Multi-Objective Reinforcement Learning for Energy-Efficient Industrial Control
Georg Schäfer, Raphael Seliger, Jakob Rehrl, Stefan Huber, Simon Hirlaender
TL;DR
The paper addresses energy-efficient industrial control by applying Multi-Objective Reinforcement Learning (MORL) to balance tracking accuracy and power consumption on the Quanser Aero 2 1-DoF pitch system. It introduces a composite reward $R_t = - (1 - \alpha) \cdot |\Delta_t| - \alpha \cdot P_t$ with a tunable $\alpha$ to navigate the trade-off, and conducts extensive simulations and real-world tests across multiple $\alpha$ values, observing a sharp performance shift between $\alpha = 0.0$ and $\alpha = 0.25$. The results indicate that low $\alpha$ drives aggressive, non-Pareto behavior potentially due to optimizer artifacts from Adam, while higher $\alpha$ yields smoother, Pareto-optimal performance and better sim-to-real transfer; the authors propose GP-based Pareto-front modeling and MOBO to automate $\alpha$ selection and improve sample efficiency.

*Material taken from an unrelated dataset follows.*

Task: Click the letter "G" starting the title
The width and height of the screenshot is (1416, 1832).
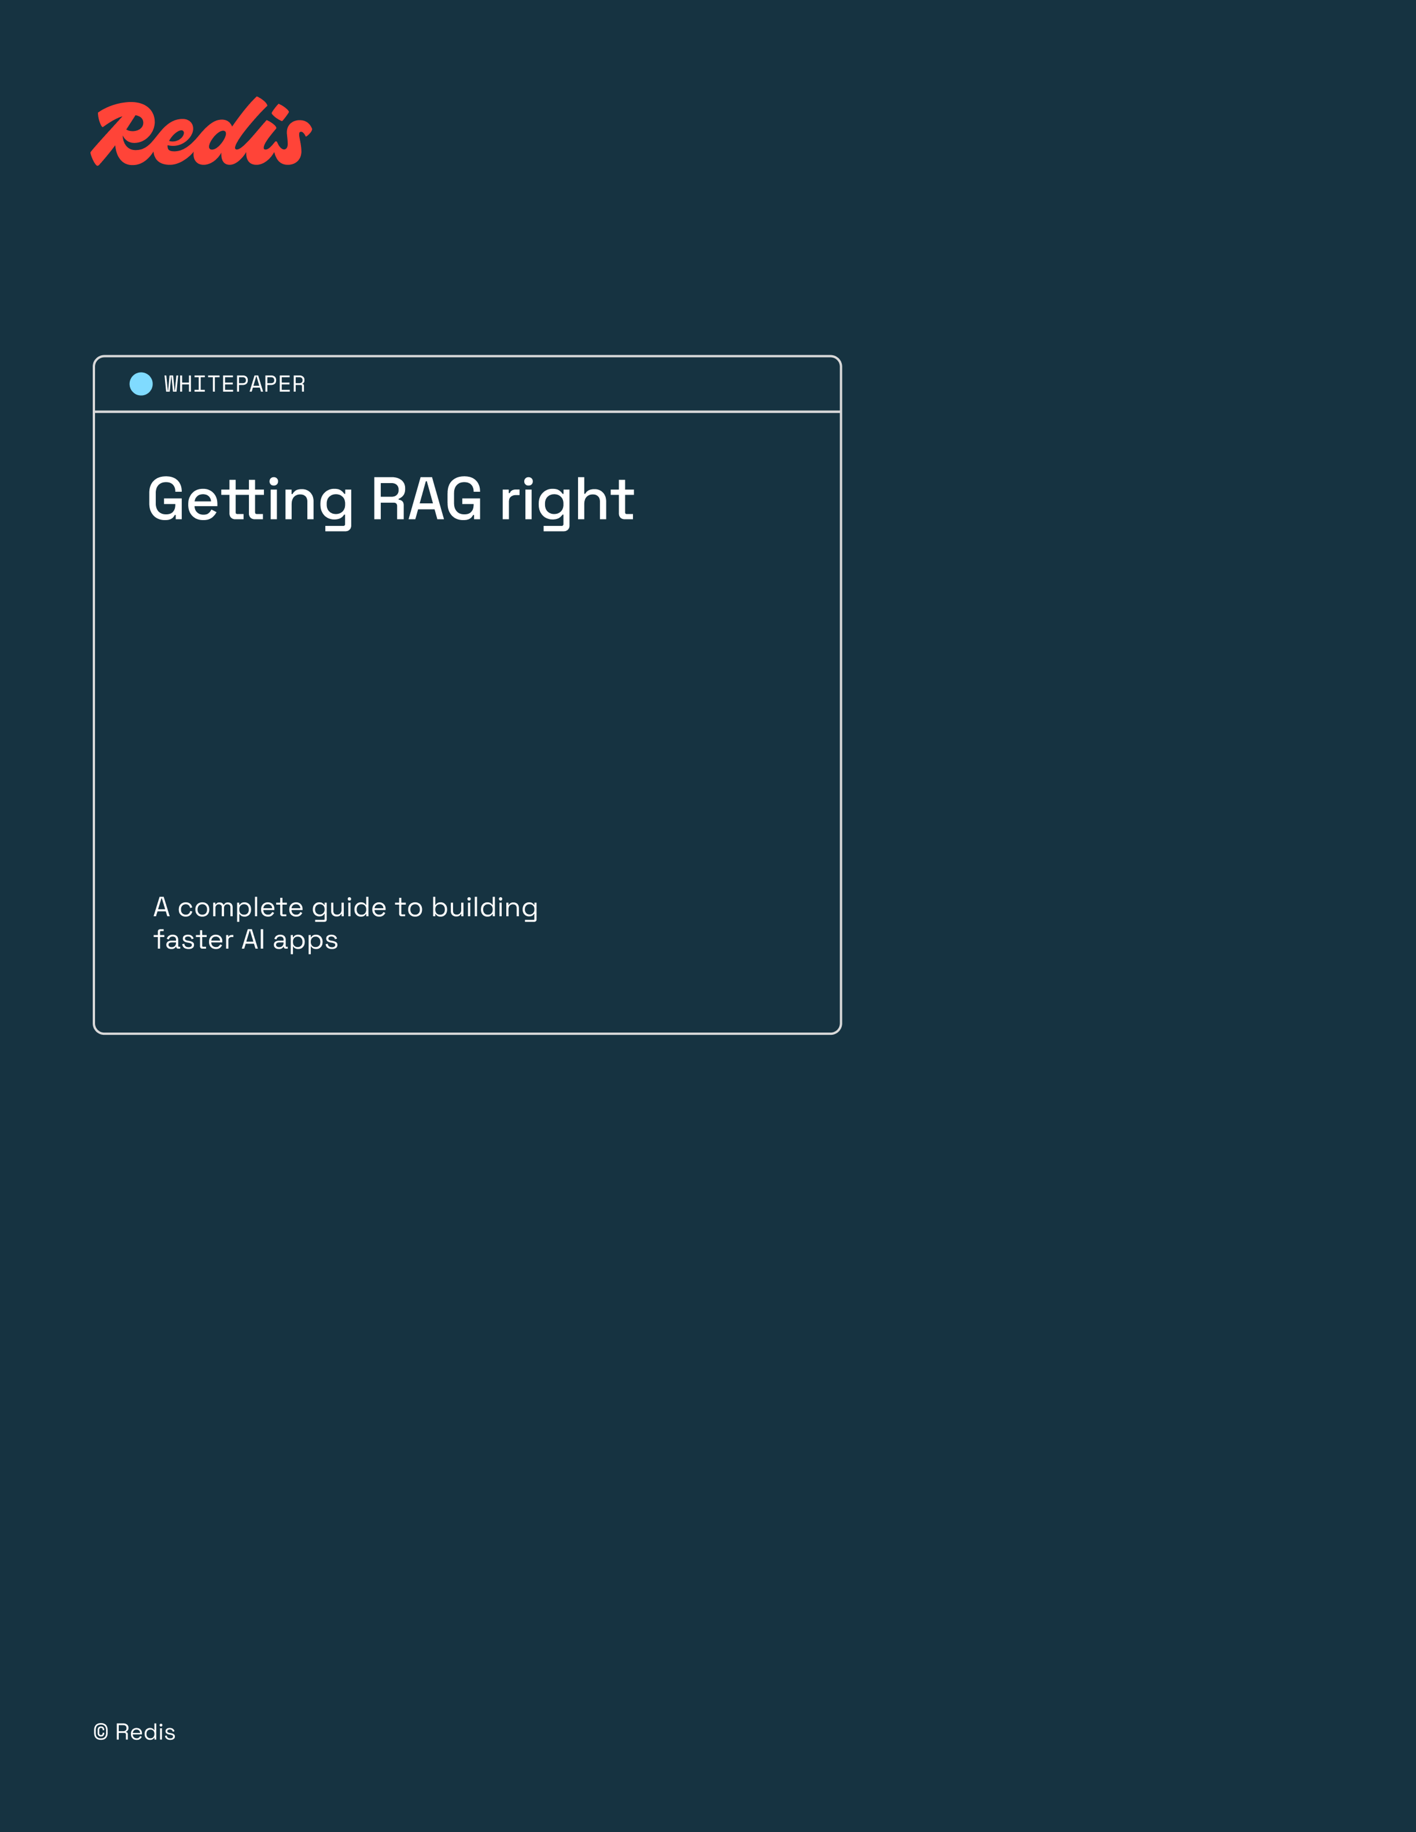Action: [x=165, y=500]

Overall, the work advances energy-aware control in industrial CPS and outlines a path toward real deployment on the Quanser Aero 2, with future work focusing on robust Pareto modeling and optimization-driven deployment strategies.
Abstract
Industrial automation increasingly demands energy-efficient control strategies to balance performance with environmental and cost constraints. In this work, we present a multi-objective reinforcement learning (MORL) framework for energy-efficient control of the Quanser Aero 2 testbed in its one-degree-of-freedom configuration. We design a composite reward function that simultaneously penalizes tracking error and electrical power consumption. Preliminary experiments explore the influence of varying the Energy penalty weight, alpha, on the trade-off between pitch tracking and energy savings. Our results reveal a marked performance shift for alpha values between 0.0 and 0.25, with non-Pareto optimal solutions emerging at lower alpha values, on both the simulation and the real system. We hypothesize that these effects may be attributed to artifacts introduced by the adaptive behavior of the Adam optimizer, which could bias the learning process and favor bang-bang control strategies. Future work will focus on automating alpha selection through Gaussian Process-based Pareto front modeling and transitioning the approach from simulation to real-world deployment.